Provided data:
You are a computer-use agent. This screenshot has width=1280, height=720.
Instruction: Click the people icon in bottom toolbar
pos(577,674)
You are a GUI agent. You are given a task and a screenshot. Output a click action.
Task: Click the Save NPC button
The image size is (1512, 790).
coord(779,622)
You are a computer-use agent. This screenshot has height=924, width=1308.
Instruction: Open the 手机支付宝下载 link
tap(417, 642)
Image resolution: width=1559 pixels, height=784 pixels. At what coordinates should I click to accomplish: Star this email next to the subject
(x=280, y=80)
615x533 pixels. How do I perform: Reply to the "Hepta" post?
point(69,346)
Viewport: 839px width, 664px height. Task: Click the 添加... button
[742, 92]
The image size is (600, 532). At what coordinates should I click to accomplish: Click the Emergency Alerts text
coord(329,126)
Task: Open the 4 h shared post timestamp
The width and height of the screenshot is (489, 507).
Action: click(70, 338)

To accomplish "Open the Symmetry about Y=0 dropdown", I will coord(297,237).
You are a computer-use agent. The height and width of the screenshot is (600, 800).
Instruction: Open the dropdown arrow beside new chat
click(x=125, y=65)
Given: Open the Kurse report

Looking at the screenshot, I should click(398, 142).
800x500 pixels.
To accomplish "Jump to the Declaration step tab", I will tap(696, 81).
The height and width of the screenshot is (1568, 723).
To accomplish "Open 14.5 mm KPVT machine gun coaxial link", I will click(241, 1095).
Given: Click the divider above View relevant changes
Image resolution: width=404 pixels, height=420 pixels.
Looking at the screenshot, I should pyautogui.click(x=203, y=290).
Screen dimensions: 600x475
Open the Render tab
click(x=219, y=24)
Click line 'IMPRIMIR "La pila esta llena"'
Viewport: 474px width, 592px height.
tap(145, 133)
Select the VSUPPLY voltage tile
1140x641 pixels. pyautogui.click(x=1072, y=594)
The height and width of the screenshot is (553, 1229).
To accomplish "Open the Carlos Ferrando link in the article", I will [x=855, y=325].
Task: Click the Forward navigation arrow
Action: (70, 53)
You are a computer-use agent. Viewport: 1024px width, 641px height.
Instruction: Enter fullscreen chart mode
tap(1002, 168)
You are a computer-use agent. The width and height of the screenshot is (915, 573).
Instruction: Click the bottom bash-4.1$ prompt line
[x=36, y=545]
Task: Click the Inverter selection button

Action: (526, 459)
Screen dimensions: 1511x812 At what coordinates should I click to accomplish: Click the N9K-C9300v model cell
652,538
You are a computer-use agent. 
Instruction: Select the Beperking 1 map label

Requirement: Within the data, how many lines hold "computer"? Respond with only the number.

Reply: 6